Olive groves and not much else

And so we take a last breakfast at Cafe Central and head off for a day long road trip which takes in the south coast and ends up on the opposite side. Once again the mountainous scenery makes for a fabulous drive with some views which put us straight into stop-and-stare mode; others which make us laugh out loud at the improbable hairpins and steep inclines.

Eastern Crete

The “Voila”, now a ruin, was once a Venetian palace apparently, though it’s just about impossible to imagine ladies in their finery socialising in such a remote mountain location. A few more twists and turns brings to our daily frappe fix at the picturesque village of Ziros, where the charm of the village is upstaged by watching village life play out in front of us. Our frappe cafe seems to be a barter centre, as a succession of villagers arrive with produce (cucumbers, zucchini, tomatoes, plums, bread) and exchange it for something else with other customers before putting the world to rights over a strong coffee. What fun it is to sit and watch.
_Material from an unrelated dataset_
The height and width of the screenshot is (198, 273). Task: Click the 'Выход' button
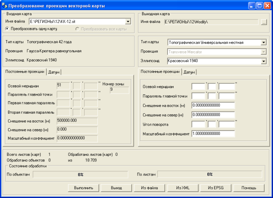[x=116, y=188]
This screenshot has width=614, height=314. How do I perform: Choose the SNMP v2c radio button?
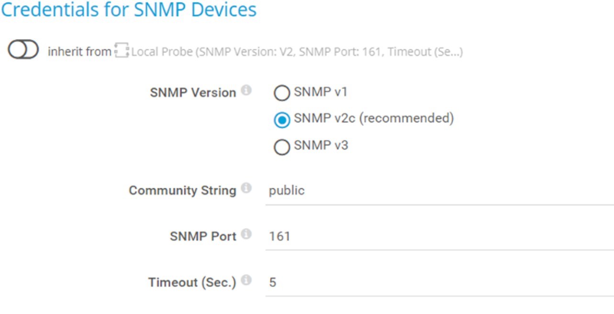point(282,120)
Several years ago before we were together, Michaela tried unsuccessfully to buy a plot of land in the village of Kato Perivolakia with a view to building a holiday home. We revisit the site today, where nothing has changed, the plot sits idle over 15 years later with olives and pomegranates still ruling the roost, the village seemingly asleep around it.

Makrygialos on the south coast is our final call before we cross from south to north, arriving late afternoon in the port town of Siteia (alternative spellings available) from where, in the morning, we will bring our time on Crete to a close and start the next stage of our adventure.